Bahasa Indonesia merangkul semuanya secara alamiah. Di Malaysia saja, bahasa Melayu harus diterapkan paksa oleh orangorang Melayu yang dominan secara politik, tetapi ditentang orang Tionghoa, India, dan orang-orang `Kalimantan Utara' yang bercakap entah dalam bahasa aslinya sendiri yang asing (Tionghoa, India) atau lingua franca (Inggris).
Kita memang harus merawat optimisme terhadap eksistensi bahasa Indonesia, tetapi tak cukup hanya itu. Indonesia harus serius berbenah pada bidang perlindungan, pengembangan, dan pembinaan bahasa Indonesia.

Pengembangan pengajaran BIPA

UU kita sendiri mengamanahkan perjuangan menjadikan bahasa Indonesia sebagai bahasa internasional. Pasal 44 UU Nomor 24 Tahun 2009 tentang Bendera, Bahasa, Lambang Negara, dan Lagu Kebangsaan menyatakan, ayat (1) “Pemerintah meningkatkan fungsi bahasa Indonesia menjadi bahasa internasional secara bertahap, sistematis, dan berkelanjutan.“ Disambung ayat (2), “Peningkatan fungsi bahasa Indonesia menjadi bahasa internasional, sebagaimana dimaksud pada ayat (1) “dikoordinasi oleh lembaga kebahasaan.“
Nah, sekarang kesempatan untuk mendorong bahasa Indonesia menjadi bahasa internasional semakin terbuka lewat persiapan kita menyongsong MEA 2015. Dari mana kita harus memulainya?

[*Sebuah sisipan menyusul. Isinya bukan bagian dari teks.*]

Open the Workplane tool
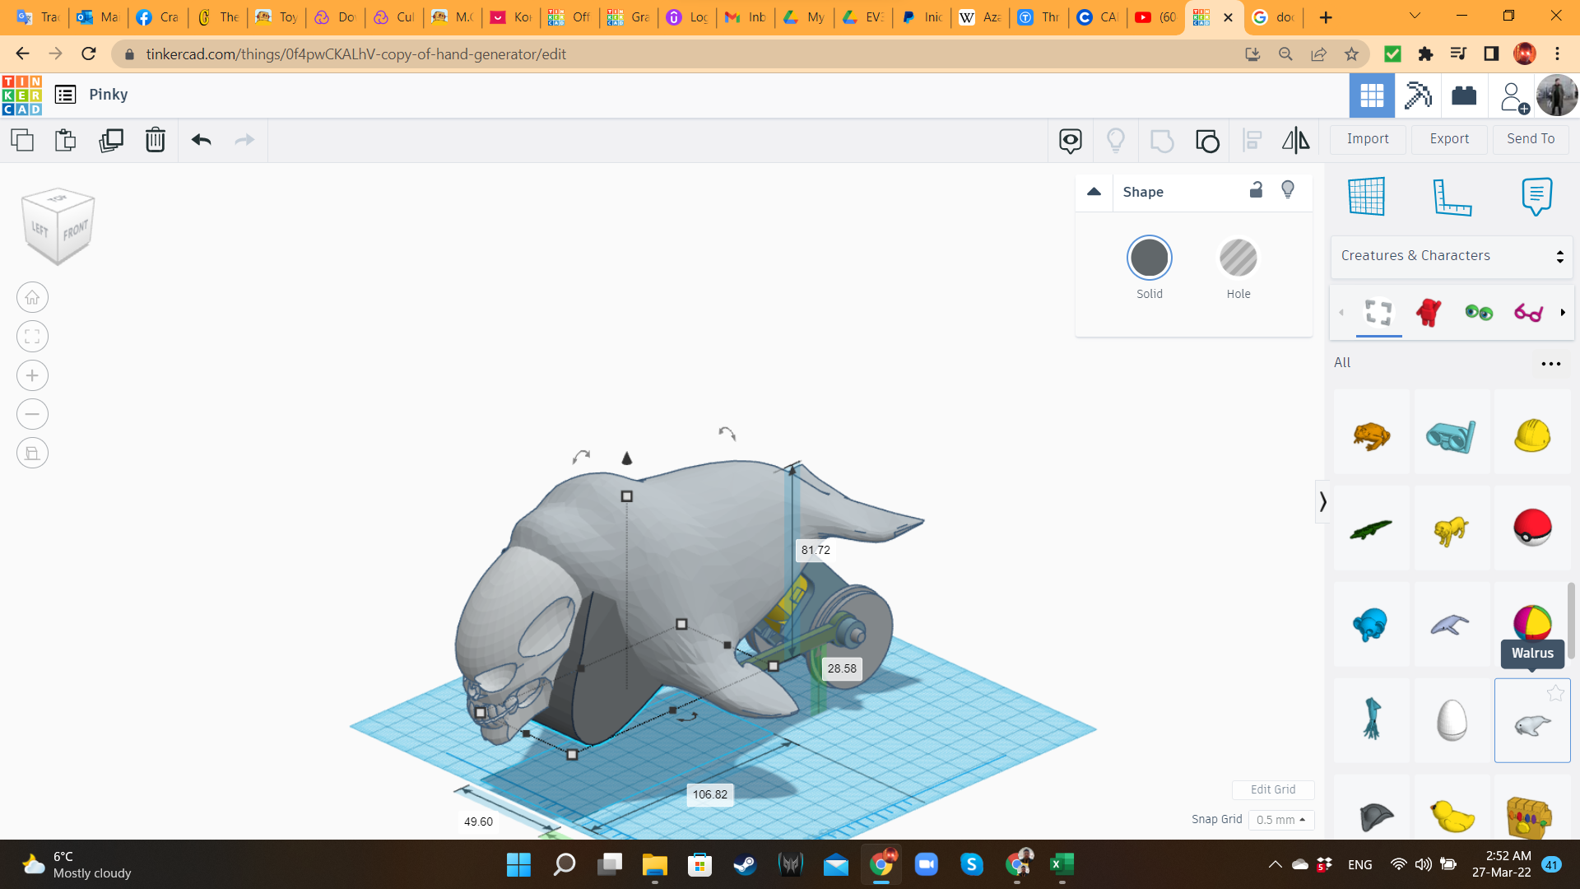 [x=1366, y=197]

Pintu untuk internasionalisasi bahasa Indonesia bisa dibuka lebar lewat pengembangan pengajaran Bahasa Indonesia untuk Penutur Asing (BIPA). Lembaga penyelenggara pengajaran BIPA, baik di dalam maupun di luar Indonesia akan semakin berperan penting dalam era MEA 2015. Bukan hanya sebagai ujung tombak pengajaran BIPA, mereka juga menduduki fungsi strategis dalam menjalankan amanah undang-undang itu.

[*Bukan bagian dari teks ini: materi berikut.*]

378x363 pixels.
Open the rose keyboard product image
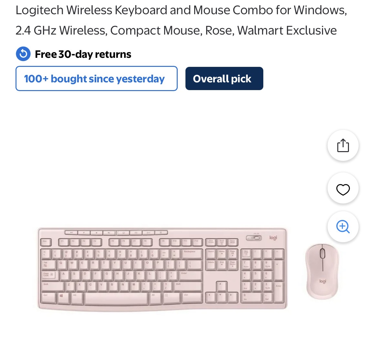click(x=162, y=269)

Pada kenyataannya, negara ASEAN, seperti Vietnam, Thailand, Myanmar, dan Filipina serius mempersiapkan diri untuk MEA 2015. Negara-negara itu telah memberikan pelatihan bahasa Indonesia di samping bahasa Inggris bagi calon tenaga kerjanya. Sebagaimana diungkapkan Chairperson Enciety Business Consult Kresnayana Yahya, bahwa sejumlah negara ASEAN telah jauh-jauh hari belajar bahasa Indonesia untuk bisa masuk pasar Indonesia.

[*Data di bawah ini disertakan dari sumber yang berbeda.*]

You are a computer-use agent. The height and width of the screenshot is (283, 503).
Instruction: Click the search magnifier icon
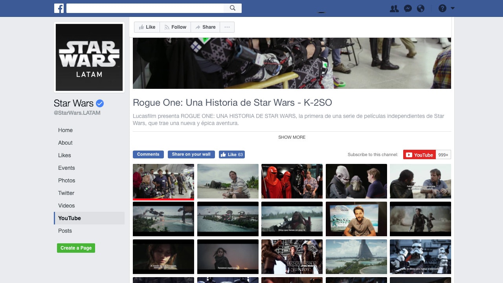point(232,8)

Para penyelenggara pengajaran BIPA dan lembaga terkait akan menghadapi ujian profesionalisme pada era MEA 2015.Kita relatif tertinggal dalam persiapan. Karena itu, hanya tersisa waktu kurang dari setahun untuk menyelesaikan beberapa pekerjaan rumah (PR) yang terkait dengan pengajaran BIPA, antara lain, apakah kita telah mempersiapkan pengajar BIPA untuk menghadapi MEA? Siapakah itu pengajar BIPA? Dan apakah kita sudah memiliki parameter kualifikasi pengajar BIPA?

Saat ini, Indonesia belum memiliki program sertifikasi untuk pengajar BIPA. Pengajar BIPA di dalam maupun di luar negeri masih memiliki kualifikasi beragam. Berdasarkan pengamatan dan kunjungan penulis ke lembaga penyelenggara pengajaran BIPA di dalam dan luar negeri, pengajar BIPA sungguh beraneka warna. Mulai dari yang berkualifikasi S-1 hingga S-3. Ada yang berlatar belakang pendidikan bahasa Indonesia, bahasa Inggris, bahasa asing, dan nonbahasa. Tidak mengherankan jika kompetensi mereka pun sangat beragam.

Dalam hal ini, Indonesia bisa dikatakan terlambat mengantisipasi. Padahal, dalam menghadapi MEA 2015, semua profesi diukur dengan Kerangka Kualifikasi Nasional Indonesia (KKNI) yang menempatkan lulusan S-1 pada level 6 dan S-2 pada level 8, sedangkan level 7 diisi oleh pendidikan profesi. Untuk pendidikan guru, saat ini ada guru lulusan sarjana pendidikan (S-1 Pendidikan) dengan gelar S.Pd dan ada guru lulusan pendidikan profesi guru (PPG) dengan gelar Gr, berdasarkan Permendikbud Nomor 87 tahun 2013.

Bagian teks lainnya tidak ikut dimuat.